Quando Augusto sceglie il porto di Classe per la flotta imperiale, colloca per sempre Ravenna sulla mappa del Mediterraneo, mosaico di rotte, culture, scambi che unisce lontane e opposte sponde, fino alle sabbie dove le onde non sono che un ricordo. Al richiamo di quella storia antica e viva ha sovente risposto Le vie dell’Amicizia, il progetto di Ravenna Festival che dal 1997, con la generosa guida di Riccardo Muti, invita al dialogo fra popoli attraverso il linguaggio universale della musica. Quest’anno la vocazione di Ravenna e del suo Festival a farsi porta dischiusa fra Occidente e Oriente si rinnova nel trittico di concerti che si apre venerdì 7 luglio, alle 21 al Pala De André, per poi raggiungere i teatri romani di Jerash in Giordania (9 luglio) e Pompei (11 luglio).

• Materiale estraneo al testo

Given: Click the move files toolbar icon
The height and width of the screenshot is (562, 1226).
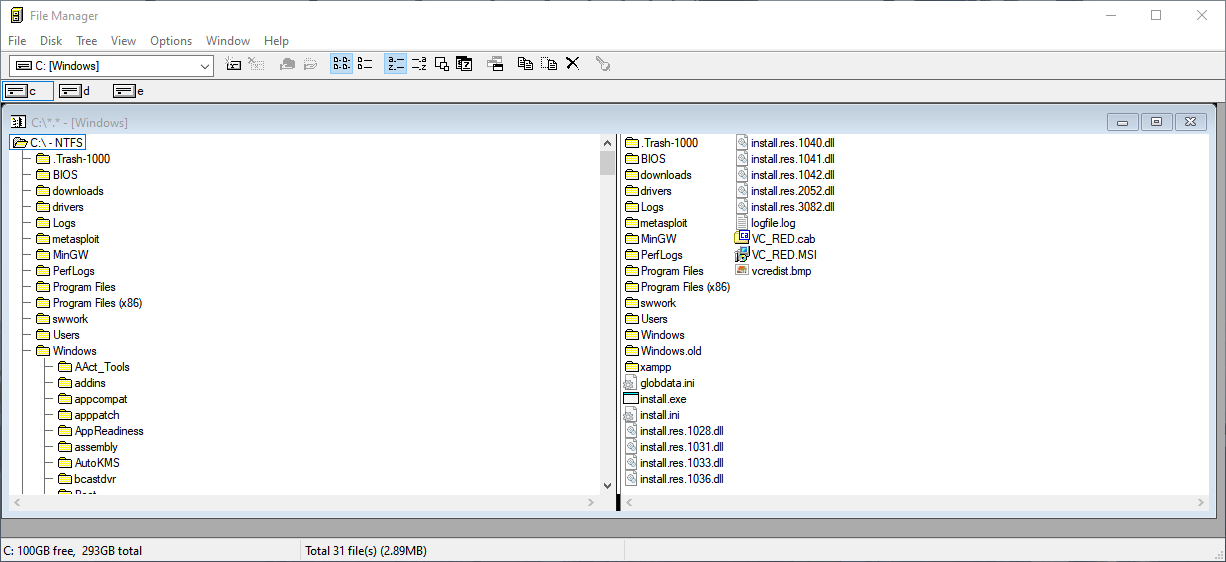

Su tutti e tre i palcoscenici la direzione di Muti unisce l’Orchestra Giovanile Luigi Cherubini e il Coro Cremona Antiqua, preparato da Antonio Greco, a musicisti giordani nel II atto da Orfeo ed Euridice di Gluck con il controtenore Filippo Mineccia, in “Casta diva” dalla Norma di Bellini con il soprano Monica Conesa e nel Canto del destino di Brahms. A queste pagine si intervallano due momenti musicali le cui radici affondano nel Medio Oriente, affidate agli artisti siriani Mirna Kassis e François Razek-Bitar e alle voci giordane Ady Naber e Zain Awad. Così l’omaggio allo spirito di fratellanza del popolo giordano, che ha accolto centinaia di migliaia di profughi, soprattutto dalla Siria, si intreccia e specchia nel comune passato romano, il fil rouge che lega Pompei e la “Pompei d’Oriente”, l’antica Gerasa, a Ravenna e il suo antico porto. Il progetto Le vie dell’Amicizia è sostenuto dal Ministero della Cultura e dal Ministero degli Affari Esteri e della Cooperazione Internazionale; al Pala De André l’evento è possibile grazie al sostegno di La Cassa di Ravenna Spa e della Fondazione Cassa di Risparmio di Ravenna.

Nell’anno in cui il centenario della nascita di Italo Calvino ha suggerito il titolo Le città invisibili per la XXXIV edizione del Festival, due città a lungo sepolte – l’una dalla cenere del Vesuvio, l’altra dalle sabbie del deserto – dialogano attraverso Ravenna, la cui “dolce ansietà d’oriente”, nelle parole di Montale, si cela oltre la soglia delle sue basiliche, corpo di mattone e anima luminosa di mosaico. Ma c’è un’altra città invisibile nel cuore del viaggio di quest’anno: è la grande “nazione migrante” – novanta milioni di profughi in tutto il mondo – alla quale appartiene anche il campo rifugiati di Za’atari, al confine con la Siria, che Ravenna Festival visiterà in Giordania. Con la decisione di donare il proprio cachet al Museo Carlo Zauli di Faenza, Riccardo Muti contribuisce invece a restituire visibilità a uno dei luoghi di cultura danneggiati nell’alluvione che ha colpito la Romagna a maggio.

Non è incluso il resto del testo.